“Doa orang yang dizhalimi itu makbul,” demikian ujar nasihat yang berkali-kali kudengar. Entah kapan pertama kali ia mampir ke telingaku, namun baru bertahun-tahun kemudian kupahami setitik maknanya.
Pertama, tentu jangan sekali-kali kau menzhalimi orang lain. Sebab doanya makbul, hingga diri ini mesti bersiap menanggung segala akibat dari doanya.
Kedua, bergembiralah kala mendapat kezhaliman, sebab itu kesempatanmu tuk menghamba penuh kesungguhan akan apa-apa yang kau harapkan. Bukan tak mungkin doamu yang selama ini belum jua dikabulkan, kini menjadi kenyataan.
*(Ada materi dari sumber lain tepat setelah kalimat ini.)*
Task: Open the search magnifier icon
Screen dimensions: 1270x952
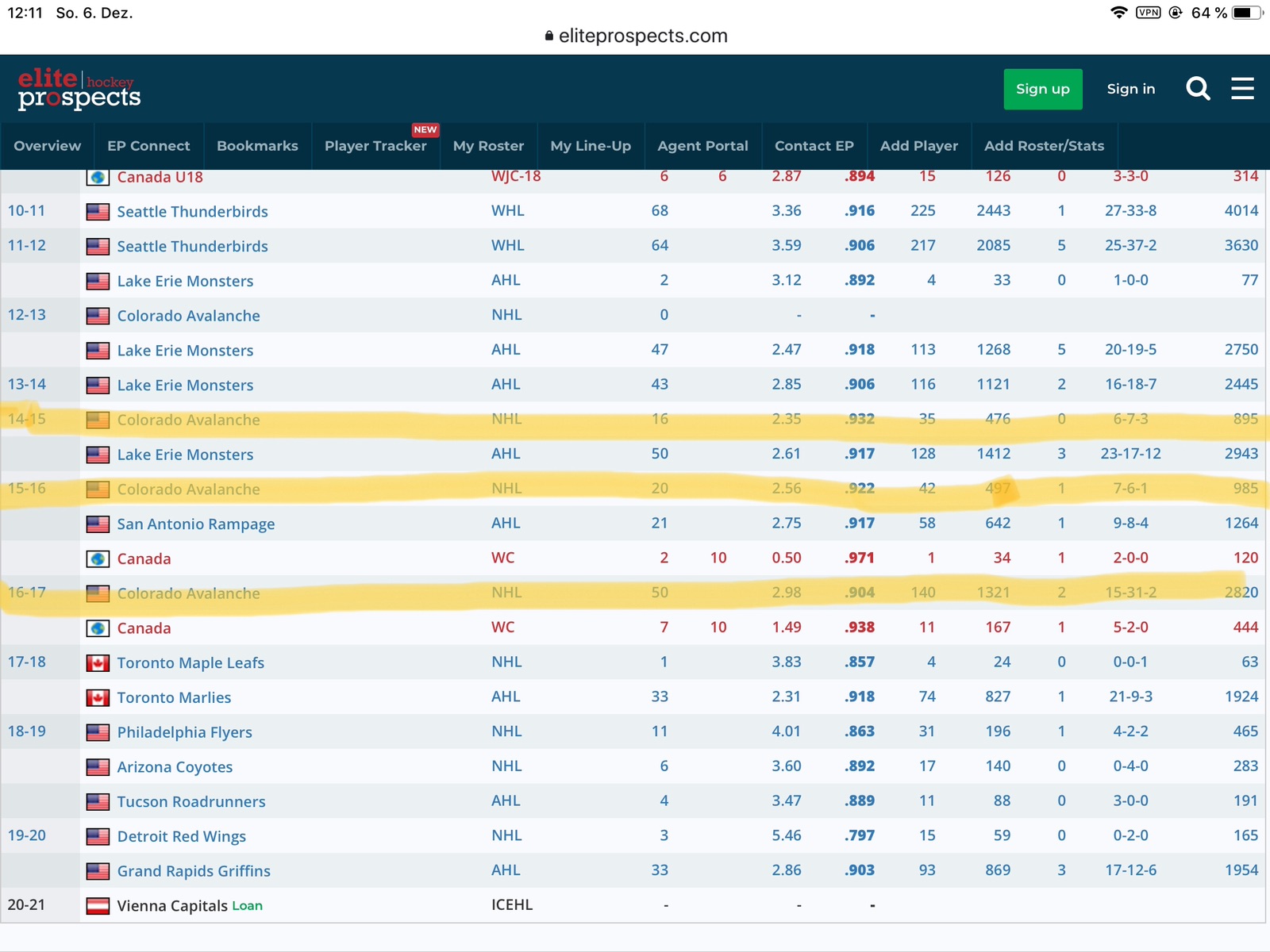Action: pos(1198,89)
Memahami makna kedua ini, pikirku pun melayang jauh, lalu menukik tajam hingga ke sanubari. Melahirkan bulir-bulir pemahaman lain yang menunggu tuk dipetik.
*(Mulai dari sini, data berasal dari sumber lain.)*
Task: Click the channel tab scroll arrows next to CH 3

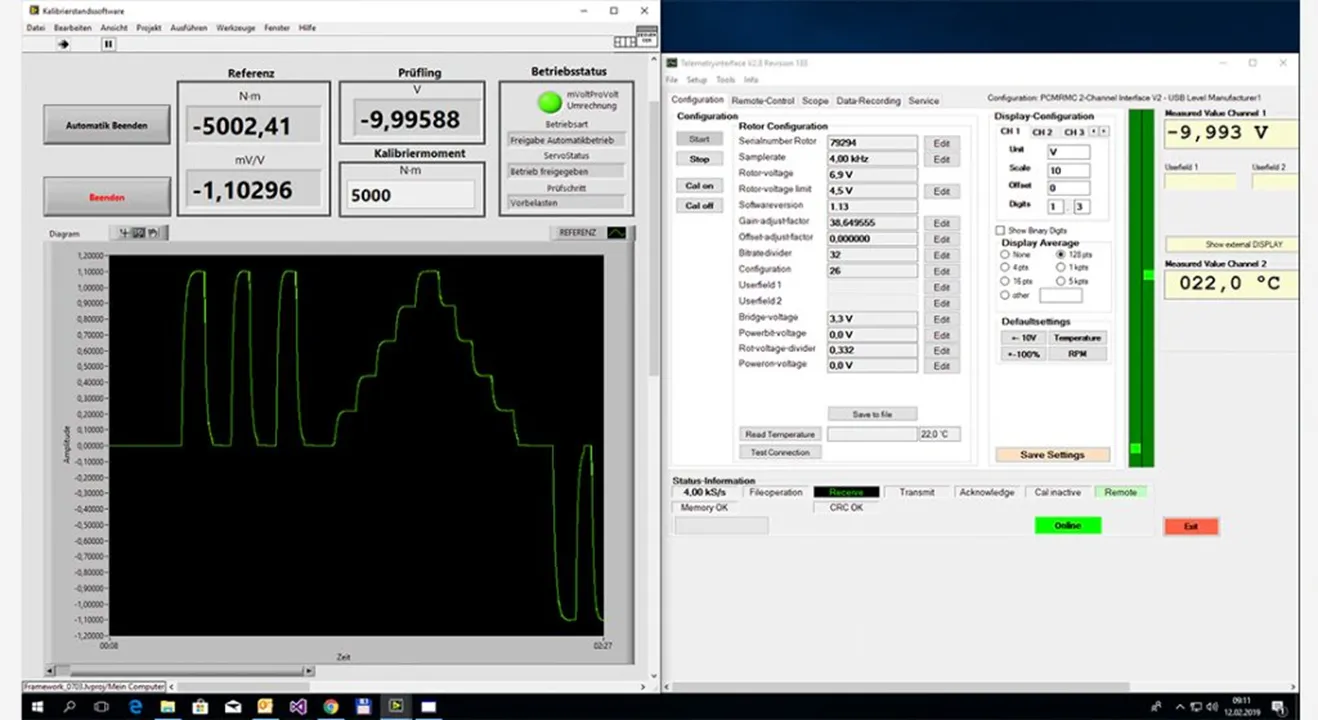Action: [x=1098, y=131]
Ya, bergembiralah kala mendapat kezhaliman, sebab doamu kala itu makbul. Benarlah bahwa Dia sungguh tak pernah menakdirkan sesuatu pun, melainkan selalu hikmah yang tersembunyi di baliknya. Maka dizhaliminya dirimu, bisa jadi memang jalan yang Dia sediakan tuk tidak saja menguji imanmu, tapi juga jalan tuk pengabulan doa-doamu.
Di titik ini, renungku semakin dalam. Memanfaatkan momen terzhalimi tuk merajuk padaNya perihal apa yang kuinginkan tentu mudah. Yang menantang adalah—dan inilah sejatinya yang kan mengangkat kita pada kemuliaan—memanfaatkan momen makbulnya doa tuk mendoakan orang yang telah menzhalimimu.
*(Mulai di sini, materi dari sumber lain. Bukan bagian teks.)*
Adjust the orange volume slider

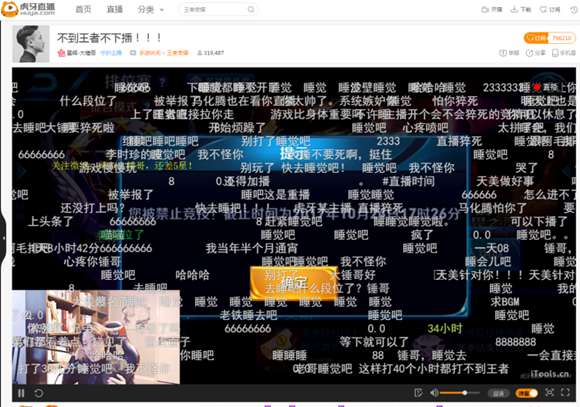(460, 393)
Ya, alih-alih mendoakan keburukan, mengapa tak mendoakan kebaikan untuknya? Memohon sepenuh sungguh agar itu adalah kezhaliman terakhir yang ia lakukan, sebab entah darimana cahaya hidayah menelusup dalam kalbunya hingga menyelimuti seluruh jiwanya. Merajuk agar tak saja ia bertaubat, melainkan jadi pembela kebaikan hingga akhir hayat.
Maka terzhaliminya dirimu, wahai diri, bisa jadi memang jalan hidayah bagi orang yang menzhalimimu. Mungkin kau tak bertemu lagi dengannya di dunia, namun di hari akhir kelak, moga hidayah yang ia terima menjadi pemberat timbangan kebaikanmu.